= EXTRACTED TEXT =
╭──

Don't Hate on C

I am sure that many of us have had this discussion with someone, at some point, somwhere. Why is C still around? Straight off the bat, I'm going to show my colors: C rocks. And so do other languages. It's true, other languages which happen to be very readable, quite forgiving and incorporation features which aid the developer (garbage collection, boundary checking, implicit references, dictionaries,...), and in many cases perform very well. As a C guy, I'm the first who used to resort to performance as an argument to dismiss other languages as inferior. But the bottomline is that isn't necessarily true. Don't get me wrong: good C code - yay, we can also embed assembler, a good compiler, etc. 9/10 times will yield superior results - so the performance argument is still often valid. However that doesn't equate to all other languages being slow. Furthermore, not all applications require fine-graining the code for supereme performance. One language that has come a long way since its earlier days is Java, particularly in what refers to performance. Java used to be slow. Very slow. It always had it's good things though: C style syntax, object oriented, garbage collection, supposedly portable to any platform with a JVM... But that JVM the code ran on, and JIT'd on. Oh, it was slow. But it has come a long way, and now in certain operations such as arithmetic ops, it's pretty much just as fast as unoptimized C. I mean in many cases that argument is not valid anymore. Same goes for python. Man, some people dismiss python arguing it's an interpreted language and therefore slow. First of all, implementations are compiled or interpreted. The language is a language. Secondly, and most important: not strictly true. Python can generate bytecode and run on the python VM (just read more on pypy or cpython). Other languages, functional languages for instance, aid in defining very elegant solutions in certain contexts. I've heard people say Haskell's more widespread implementation, ghc, isn't particularly fast, but I've also read otherwise.... My point is there's very stiff competition, but C hasn't gone anywhere. C is still around, and will continue to be around. Lets try to understand why.

First of all, and one of the key reasons, is C has a very simple and strict grammar. A grammar that despite being simple - can be parsed by an LR(1) parser - does not create any major constraints for the developer. This fact creates a bunch of advantages for the language:
1. The simple syntax eases the development of compilers/implementations.
a. It's therefore "easy" to come up with a decent compiler for virtually any architecture. Therefore good code should be easy to diesseminate across architectures.
b. Because creating a compiler is simpler, it also becomes easier for the compiler to optimize the output binary.
c. Competition. The competition means compilers continue to improve - GCC, LVM - clang, intel, etc.
2. it's easy to learn. Although as you already know, due to the freedom it gives the developer: hard to master.

One caveat when dealing with C code, is undefined behavior. This is a big issue actually, because compilers will not typically warn you about undefined behavior. It's up to the developer to know what he's doing. Many people will interpret this as a downside for C. I honestly feel otherwise. C requires the coder to try to understand and appreciate the underlying architecture - this makes it a little harder, but it also makes you think more and deeper about what you're doing.

╰──

Stored dataset items
╭──

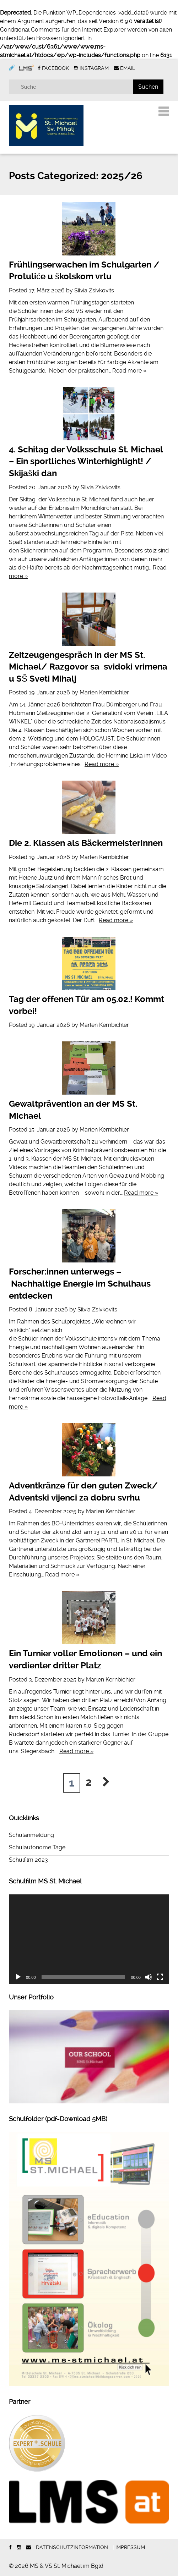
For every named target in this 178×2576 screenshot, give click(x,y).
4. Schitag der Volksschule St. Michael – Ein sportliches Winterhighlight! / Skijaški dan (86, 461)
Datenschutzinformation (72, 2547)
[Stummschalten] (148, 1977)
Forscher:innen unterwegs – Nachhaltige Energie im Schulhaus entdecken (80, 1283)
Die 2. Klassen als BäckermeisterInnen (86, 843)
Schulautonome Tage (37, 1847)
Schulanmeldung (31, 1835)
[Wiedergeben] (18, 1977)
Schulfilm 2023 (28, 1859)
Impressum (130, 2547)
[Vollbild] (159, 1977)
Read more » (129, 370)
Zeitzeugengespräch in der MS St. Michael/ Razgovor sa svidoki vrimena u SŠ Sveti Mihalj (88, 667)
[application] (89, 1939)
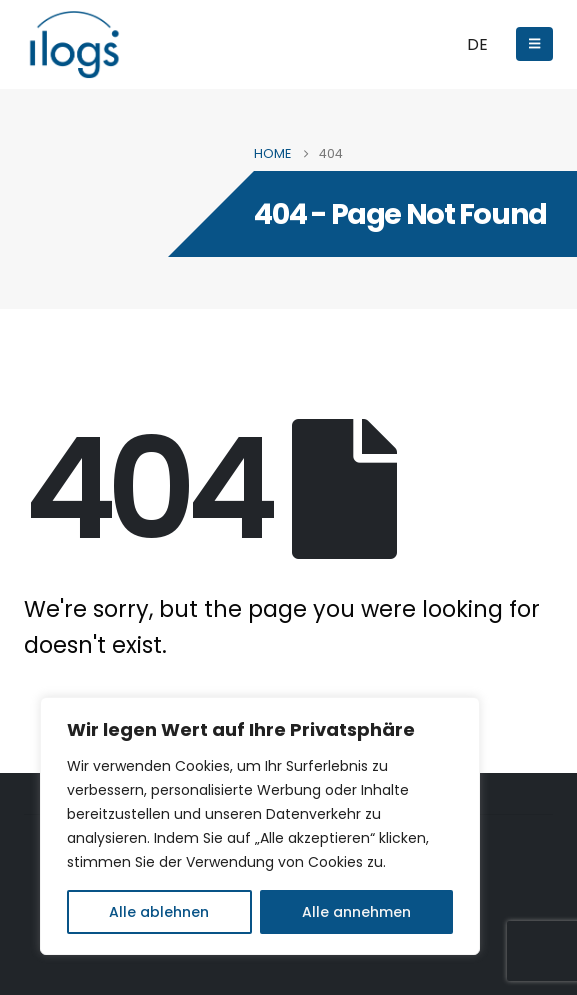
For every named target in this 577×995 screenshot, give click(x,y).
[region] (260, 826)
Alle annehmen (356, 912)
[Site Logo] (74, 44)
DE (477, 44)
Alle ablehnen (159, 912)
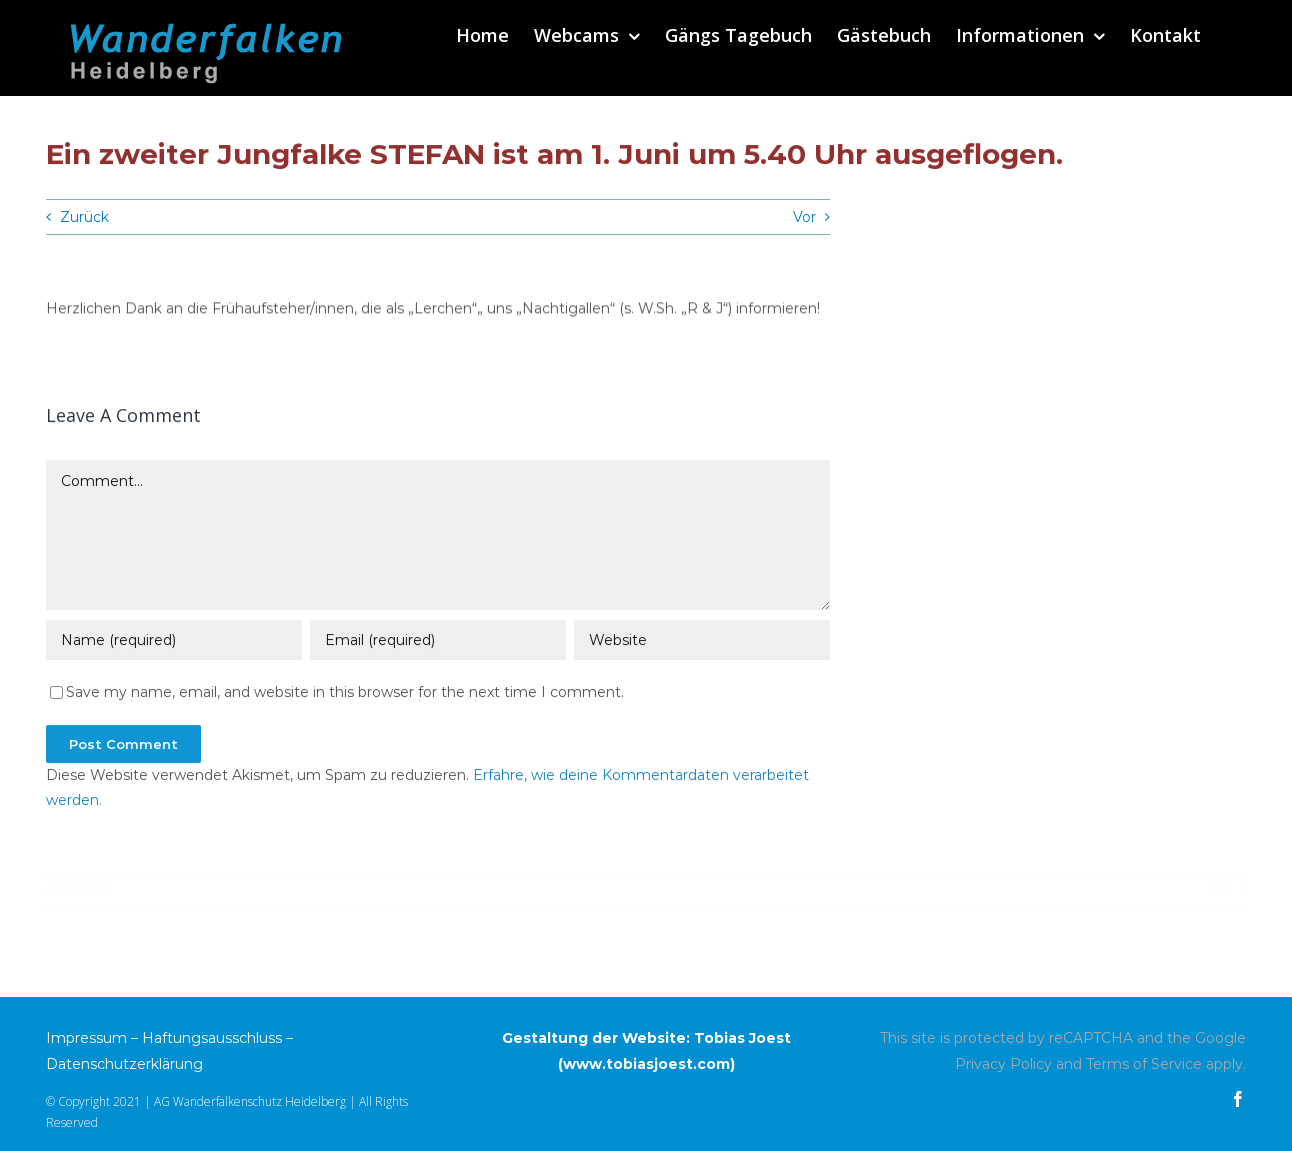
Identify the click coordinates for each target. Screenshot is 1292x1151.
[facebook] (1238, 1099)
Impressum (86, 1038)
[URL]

╰──

= CHALLENGE =
In the post on C, what kind of parser does the author say can parse C's grammar?

= EXERCISE RESPONSE =
An LR(1) parser.